Quote, word for word, the line containing "Where should I" and all lines that follow it to the end of the records, with no pictures.

--- START ---

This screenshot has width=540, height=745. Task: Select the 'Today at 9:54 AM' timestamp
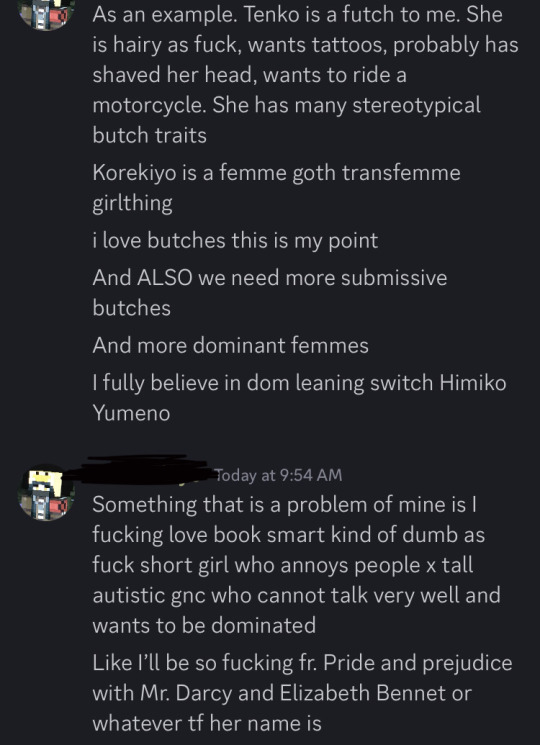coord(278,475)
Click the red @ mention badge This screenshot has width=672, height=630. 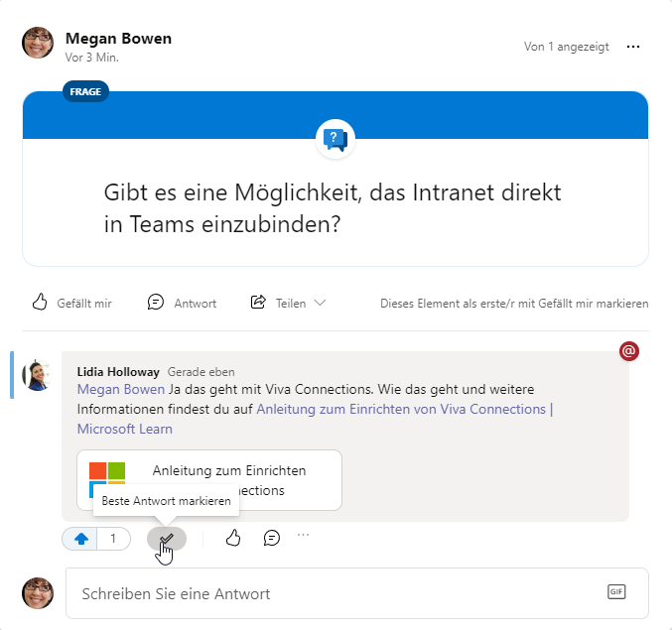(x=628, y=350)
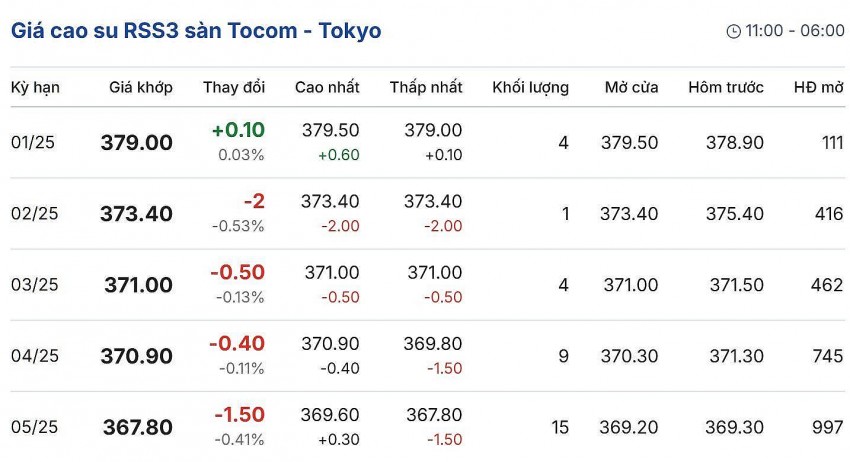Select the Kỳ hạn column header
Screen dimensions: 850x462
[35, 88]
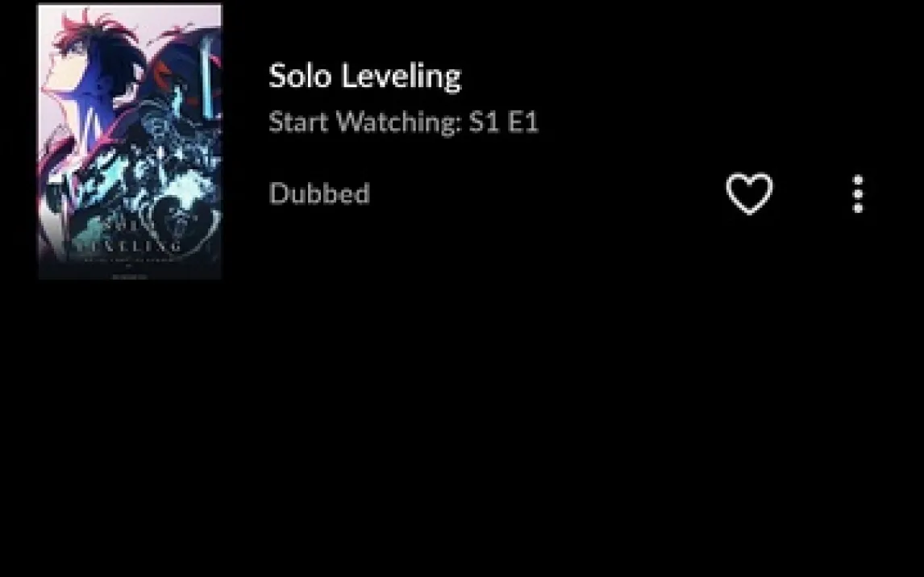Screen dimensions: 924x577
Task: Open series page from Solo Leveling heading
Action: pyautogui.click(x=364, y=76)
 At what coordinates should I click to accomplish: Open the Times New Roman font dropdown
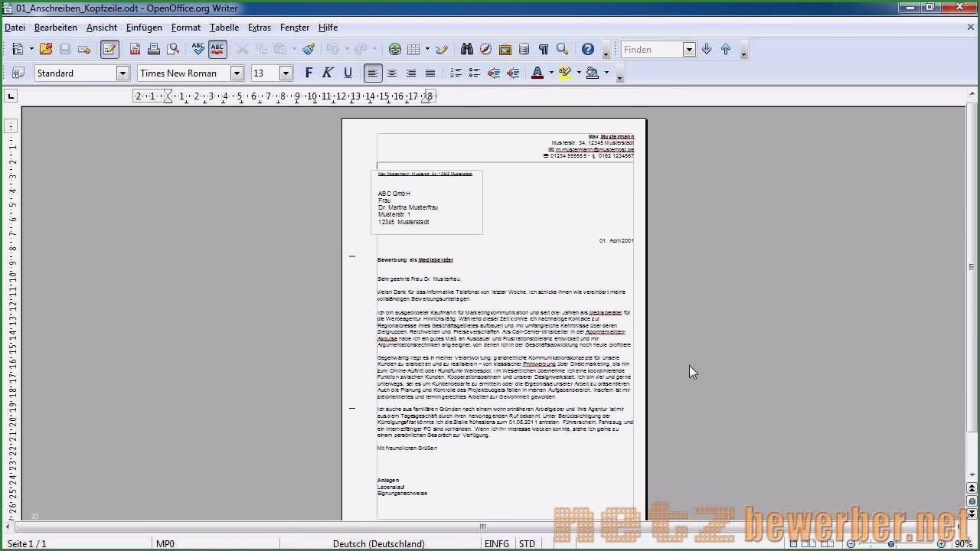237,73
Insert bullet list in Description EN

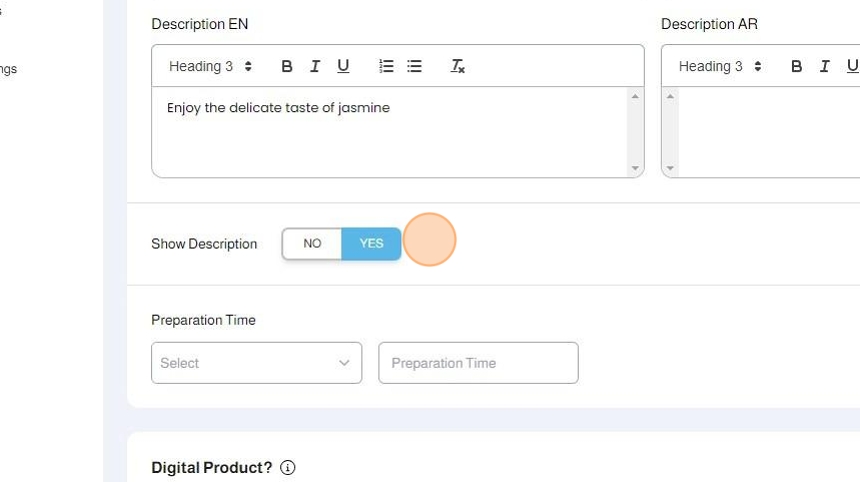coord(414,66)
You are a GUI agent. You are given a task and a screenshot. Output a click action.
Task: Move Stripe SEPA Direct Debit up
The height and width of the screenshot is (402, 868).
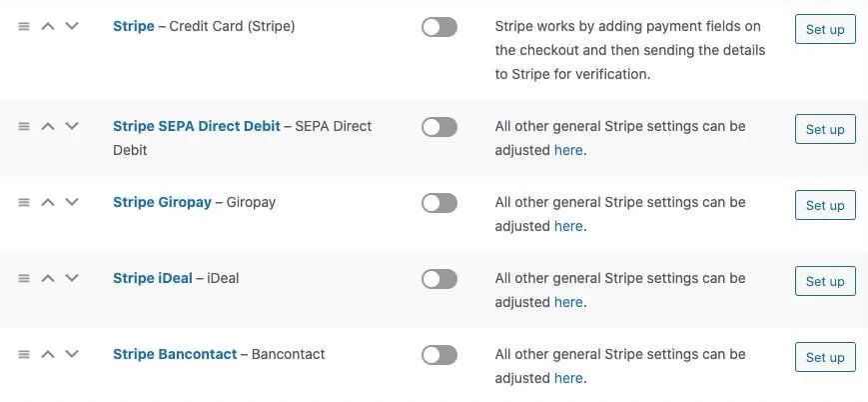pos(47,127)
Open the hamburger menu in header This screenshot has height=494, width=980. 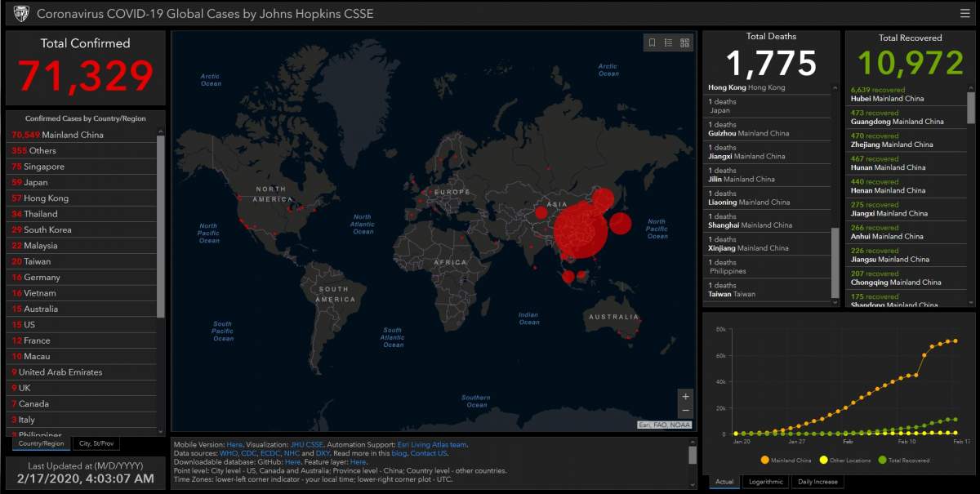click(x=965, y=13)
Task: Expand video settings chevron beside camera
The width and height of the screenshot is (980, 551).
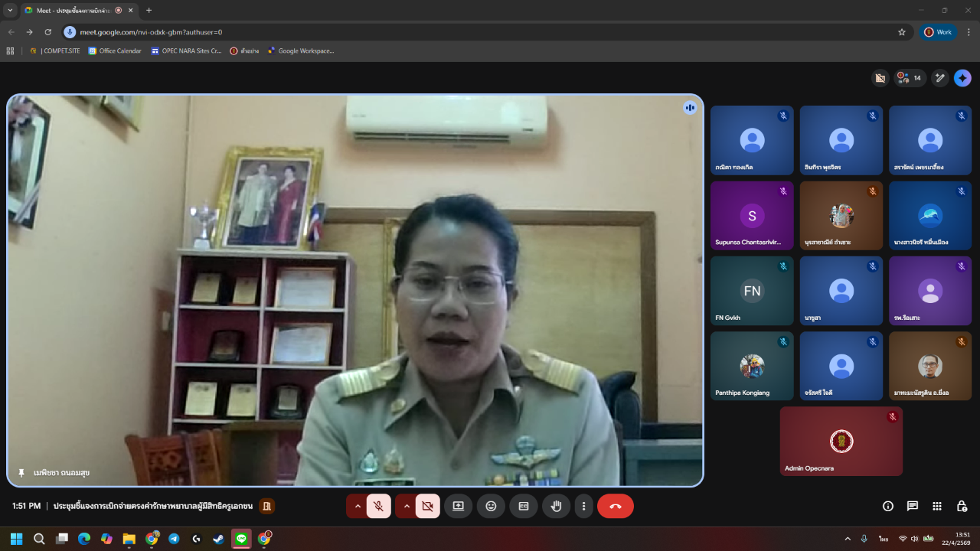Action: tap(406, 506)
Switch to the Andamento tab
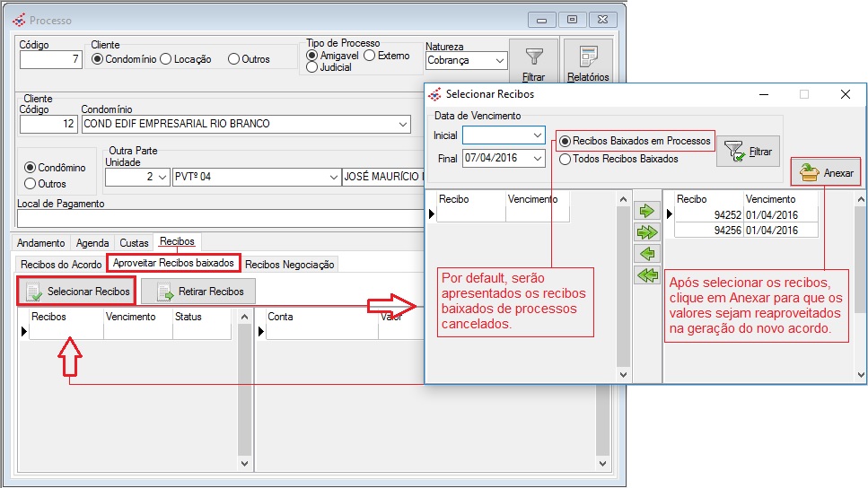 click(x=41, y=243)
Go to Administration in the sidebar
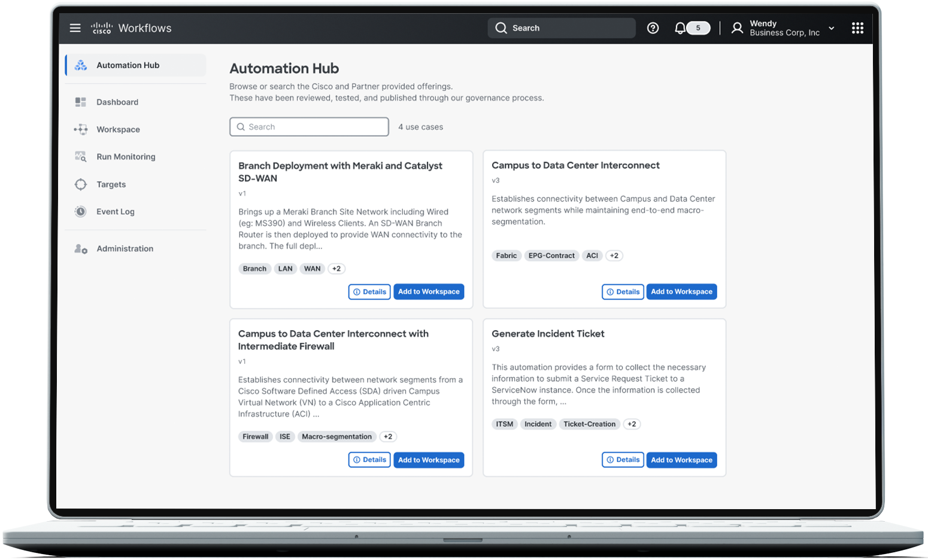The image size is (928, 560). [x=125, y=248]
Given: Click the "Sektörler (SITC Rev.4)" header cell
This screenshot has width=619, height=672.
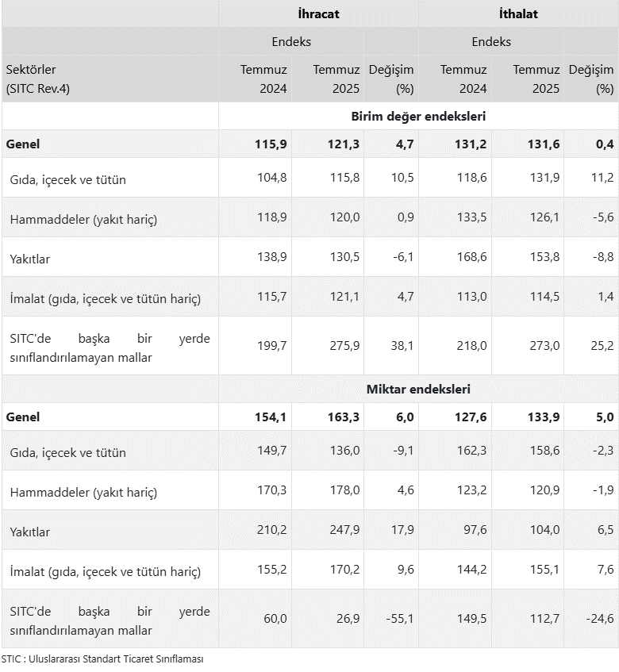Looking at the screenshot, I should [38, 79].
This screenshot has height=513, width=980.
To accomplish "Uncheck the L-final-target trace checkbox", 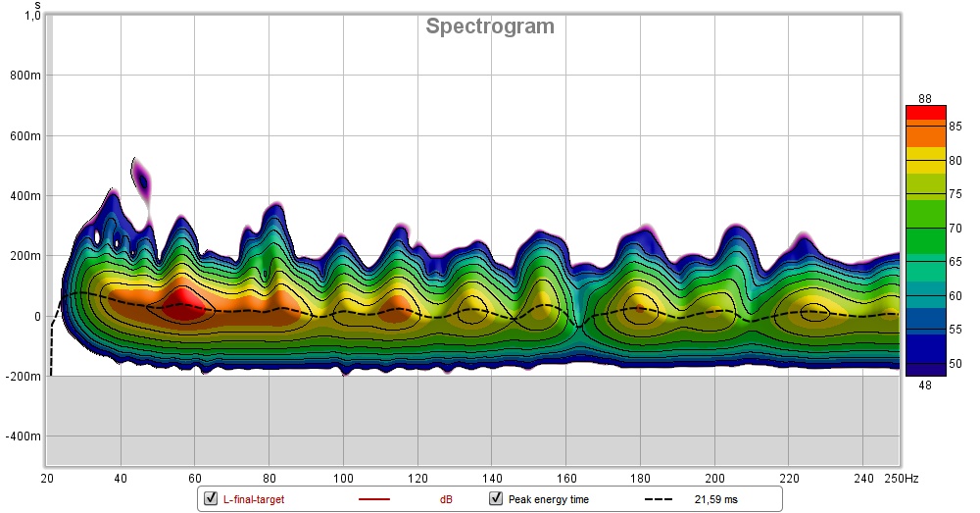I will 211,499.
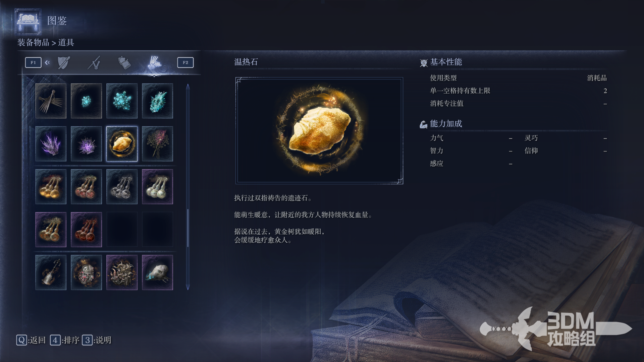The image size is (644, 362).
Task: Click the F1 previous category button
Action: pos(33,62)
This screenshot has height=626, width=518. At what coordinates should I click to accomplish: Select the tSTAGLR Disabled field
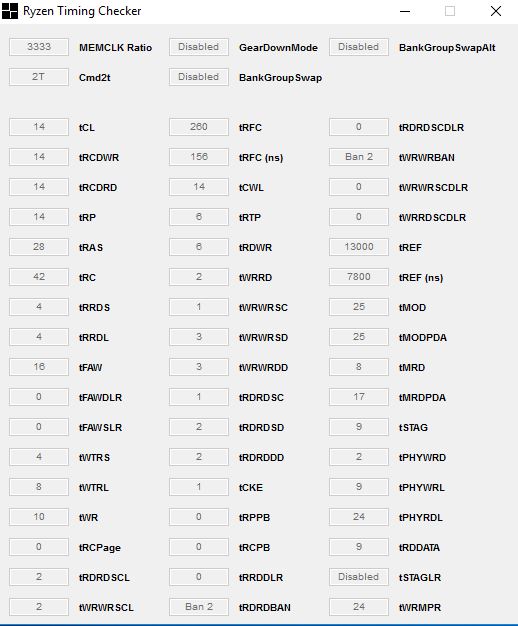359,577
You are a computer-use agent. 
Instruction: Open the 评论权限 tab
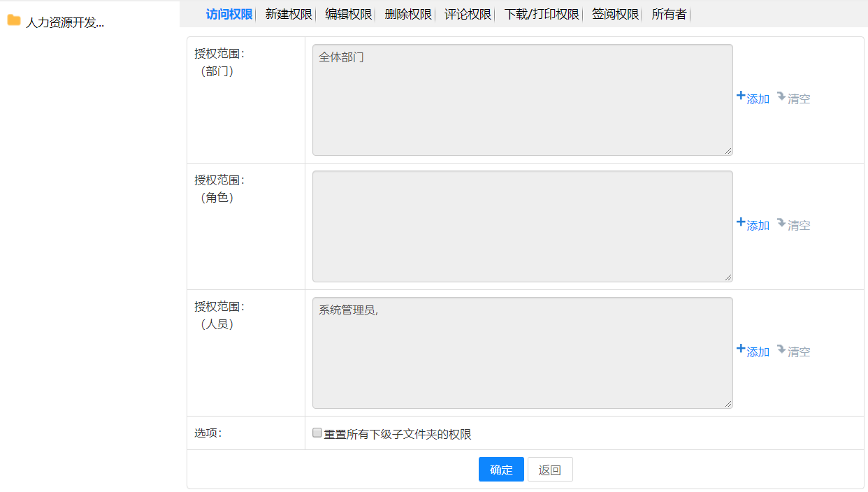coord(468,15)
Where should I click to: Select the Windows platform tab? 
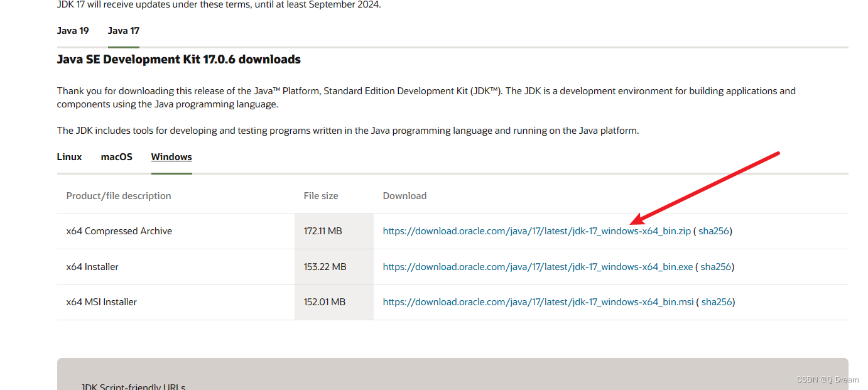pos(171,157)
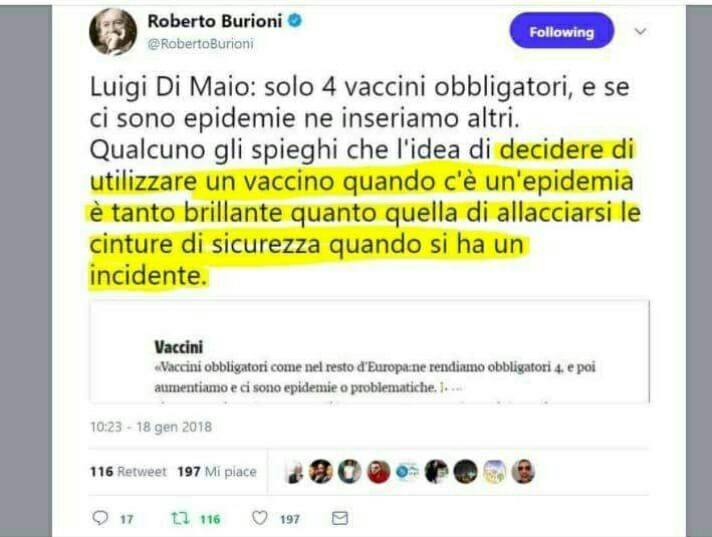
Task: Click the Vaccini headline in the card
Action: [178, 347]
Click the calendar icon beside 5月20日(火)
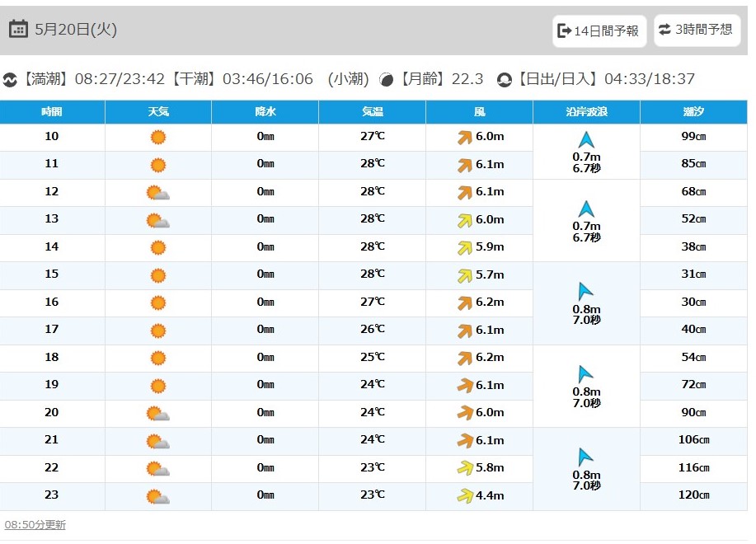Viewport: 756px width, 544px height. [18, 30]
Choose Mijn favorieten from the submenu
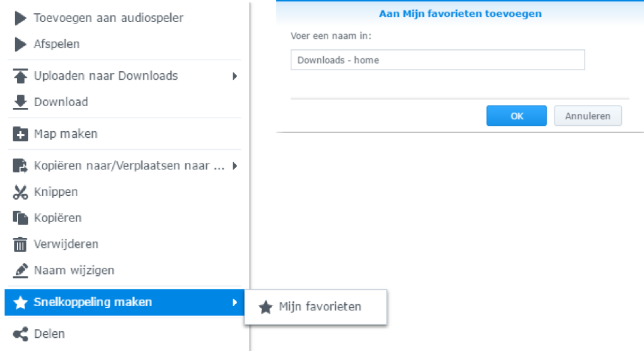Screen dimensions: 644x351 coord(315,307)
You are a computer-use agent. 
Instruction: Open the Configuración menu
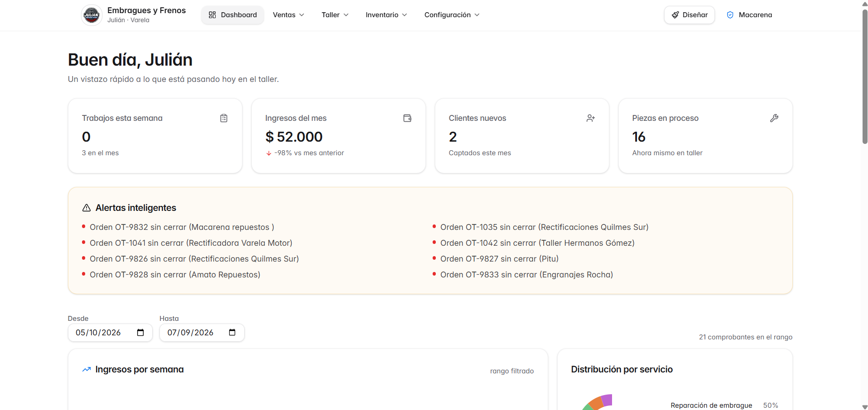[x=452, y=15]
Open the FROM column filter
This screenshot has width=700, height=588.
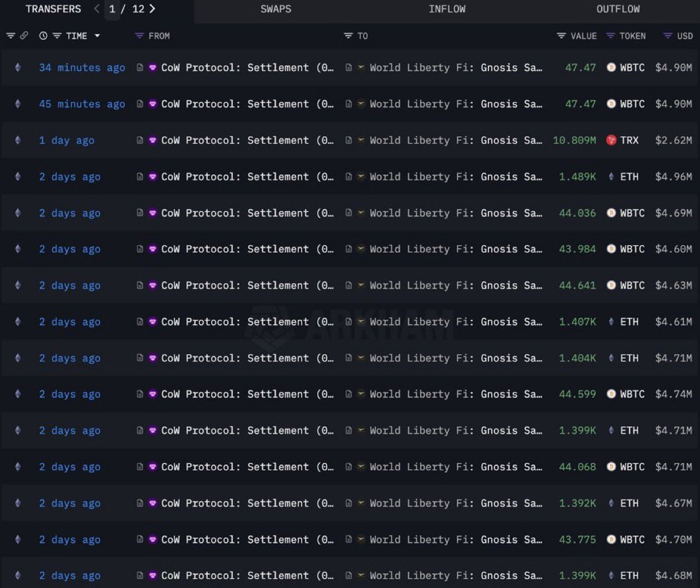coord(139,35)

--- END ---

**Solution to the problem:**
Where should I click to: Select the Windows platform tab? 
pos(171,157)
Task: Click the Vaccini headline in the card
Action: [178, 347]
Click the calendar icon beside 5月20日(火)
Viewport: 756px width, 544px height. [18, 30]
Choose Mijn favorieten from the submenu
Screen dimensions: 644x351 coord(315,307)
You are a computer-use agent. 
Instruction: Open the Configuración menu
[x=452, y=15]
Open the FROM column filter
This screenshot has width=700, height=588.
coord(139,35)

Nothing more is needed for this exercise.